Our final stop was Kuta Beach, where we saw herds of water buffalo grazing in nearby swamps. Some of our group swam in the Indian Ocean, but the water was too warm for me after our hot, humid day. (Dedy said the water temperature is about 95 degrees.) I chose to wait for the ship’s refreshing pool instead.
Day 7, Komodo Island
This is the port I have been most anxious about—I don’t think I get along too well with dragons. Plus, it’s already stifling outside—oh, joy.
As we pulled into port, we could see a small village further down the shore. I cannot imagine living alongside 9-foot long, venomous, man-eating lizards! Ew-ick!
(They’re calling our disembarkation number…wish me luck.)
6 hours later I am back on board, still alive—barely—and yes, it was awful.
First, a little info about the monster, I mean monitor lizards. They can grow to be 11 feet long and weigh 300 pounds! Komodo dragons are carnivores—oh, really?—eating mostly deer, wild boars, and goats. They prefer their meals already dead, but will kill when necessary. If really hungry, they will eat their own babies—so the little ones learn to climb trees to stay alive. (Picture a 3-foot “baby” Komodo dragon dropping on your head as you stroll under a tamarind tree. Yikes!)
My fear of being eaten by one of these lethal lizards is not unfounded. We learned that just recently, a 10-foot dragon sauntered into a man’s house and bit him on the leg. The man was rushed to the hospital for surgery because the monitor lizard’s venomous bite will kill you!
After hearing all of that, we continued on the Komodo dragon expedition anyway—just call me pea-brained. We followed a ranger (very closely) along a muddy, narrow trail, past fields of lemongrass rife with bees and beautiful butterflies. Unfortunately, I wasn’t able to enjoy any of the scenery because we were told to watch for dragons and snakes in the grass. Are we having fun yet?
We finally arrived at a rock pit where we were rewarded with the pleasure of observing four ferocious-looking, apparently-ticked-off, monitor lizards.

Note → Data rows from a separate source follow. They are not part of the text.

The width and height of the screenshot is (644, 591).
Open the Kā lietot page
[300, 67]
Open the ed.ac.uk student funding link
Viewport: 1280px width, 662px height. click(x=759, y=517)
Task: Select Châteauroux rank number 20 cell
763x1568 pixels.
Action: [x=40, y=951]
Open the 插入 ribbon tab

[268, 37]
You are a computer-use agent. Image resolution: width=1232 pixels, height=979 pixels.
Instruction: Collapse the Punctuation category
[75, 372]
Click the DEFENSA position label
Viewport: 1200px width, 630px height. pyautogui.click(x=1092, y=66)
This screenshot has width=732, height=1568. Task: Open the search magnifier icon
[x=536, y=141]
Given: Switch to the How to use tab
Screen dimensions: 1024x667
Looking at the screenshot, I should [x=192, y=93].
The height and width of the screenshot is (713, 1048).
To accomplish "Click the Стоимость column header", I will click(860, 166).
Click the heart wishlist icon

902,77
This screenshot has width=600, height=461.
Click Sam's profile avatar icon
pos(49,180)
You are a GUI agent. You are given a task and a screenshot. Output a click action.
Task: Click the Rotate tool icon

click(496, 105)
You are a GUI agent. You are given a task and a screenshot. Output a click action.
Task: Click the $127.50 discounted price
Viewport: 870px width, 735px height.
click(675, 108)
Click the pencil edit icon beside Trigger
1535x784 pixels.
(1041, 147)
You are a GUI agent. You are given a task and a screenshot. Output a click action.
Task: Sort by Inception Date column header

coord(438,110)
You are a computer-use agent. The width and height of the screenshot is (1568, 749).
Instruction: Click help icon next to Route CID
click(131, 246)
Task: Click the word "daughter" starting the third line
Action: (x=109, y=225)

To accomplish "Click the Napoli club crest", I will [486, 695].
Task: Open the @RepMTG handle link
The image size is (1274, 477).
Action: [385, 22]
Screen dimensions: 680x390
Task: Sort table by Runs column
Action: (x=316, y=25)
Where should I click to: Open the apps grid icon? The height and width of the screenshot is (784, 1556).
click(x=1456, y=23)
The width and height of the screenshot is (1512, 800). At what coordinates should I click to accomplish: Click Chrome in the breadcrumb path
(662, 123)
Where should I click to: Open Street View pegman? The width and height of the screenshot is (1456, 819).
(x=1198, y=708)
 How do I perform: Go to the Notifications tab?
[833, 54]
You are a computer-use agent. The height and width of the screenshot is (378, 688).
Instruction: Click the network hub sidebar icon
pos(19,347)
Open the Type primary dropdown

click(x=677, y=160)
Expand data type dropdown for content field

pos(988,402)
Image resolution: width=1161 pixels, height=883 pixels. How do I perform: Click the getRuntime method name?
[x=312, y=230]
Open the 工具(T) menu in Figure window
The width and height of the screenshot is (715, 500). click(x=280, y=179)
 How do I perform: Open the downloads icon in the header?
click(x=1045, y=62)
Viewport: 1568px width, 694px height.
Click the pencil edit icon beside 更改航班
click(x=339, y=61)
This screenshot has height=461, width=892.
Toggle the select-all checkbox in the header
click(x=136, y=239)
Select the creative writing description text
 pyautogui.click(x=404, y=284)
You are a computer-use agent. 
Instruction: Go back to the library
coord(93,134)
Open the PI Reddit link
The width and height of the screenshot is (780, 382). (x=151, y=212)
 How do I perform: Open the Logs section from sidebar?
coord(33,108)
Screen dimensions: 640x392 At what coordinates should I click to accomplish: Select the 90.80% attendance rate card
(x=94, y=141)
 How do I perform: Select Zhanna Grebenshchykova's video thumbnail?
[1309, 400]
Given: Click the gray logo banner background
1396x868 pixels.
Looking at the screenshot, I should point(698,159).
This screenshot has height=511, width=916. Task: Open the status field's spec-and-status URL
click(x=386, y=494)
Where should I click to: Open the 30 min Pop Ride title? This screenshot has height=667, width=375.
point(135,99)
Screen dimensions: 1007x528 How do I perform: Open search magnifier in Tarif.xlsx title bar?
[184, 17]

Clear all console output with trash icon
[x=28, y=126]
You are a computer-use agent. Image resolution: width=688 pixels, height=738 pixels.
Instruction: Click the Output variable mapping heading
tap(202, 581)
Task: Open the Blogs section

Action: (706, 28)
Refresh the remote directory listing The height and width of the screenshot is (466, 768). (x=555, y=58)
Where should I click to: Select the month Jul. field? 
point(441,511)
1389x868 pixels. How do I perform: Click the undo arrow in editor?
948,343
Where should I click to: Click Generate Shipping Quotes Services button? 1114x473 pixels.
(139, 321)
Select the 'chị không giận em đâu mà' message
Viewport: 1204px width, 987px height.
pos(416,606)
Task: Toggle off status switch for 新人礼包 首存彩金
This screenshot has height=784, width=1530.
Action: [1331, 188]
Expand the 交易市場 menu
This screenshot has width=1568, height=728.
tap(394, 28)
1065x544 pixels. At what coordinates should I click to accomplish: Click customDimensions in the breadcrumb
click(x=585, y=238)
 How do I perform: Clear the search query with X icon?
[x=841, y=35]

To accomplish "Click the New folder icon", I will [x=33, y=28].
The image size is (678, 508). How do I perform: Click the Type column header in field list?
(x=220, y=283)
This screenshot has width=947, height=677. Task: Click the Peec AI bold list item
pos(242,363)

While we stood “safely”—yeah, right—on the viewing platform, two rangers “controlled” the raucous reptiles with large sticks. In my estimation, had those lizards been a bit hungrier, those rangers would have made mighty fine entrees.
Another group of tourists arrived, occupying a second viewing platform, and the dragons became even more agitated. Our entourage snapped a few quick pictures and high-tailed it out of there.
Safely back on our 60-ton cruise ship, I can tell you this about Komodo Island—never again!
Day 8, At Sea
Calm cruising on the Java Sea. Unfortunately, I have a monster migraine…probably from the stress of those monster lizards.
Day 9, Java
Semarang, Java is an industrial port—lots of noise, which didn’t help my lingering migraine. (Those darn dragons!)
We had a typical “touristy” day—seeing too much in too little time. The most interesting stop was at Candi Borobudur—the famous Buddhist temple. Built in 800 A.D., it was hidden under jungle vegetation until discovered by the British and Dutch in the early 1800’s. It took over 100 years to restore the temple, which houses 504 statues of Buddha!
I’m not a Buddhist, but Buddha beats the dragon any day.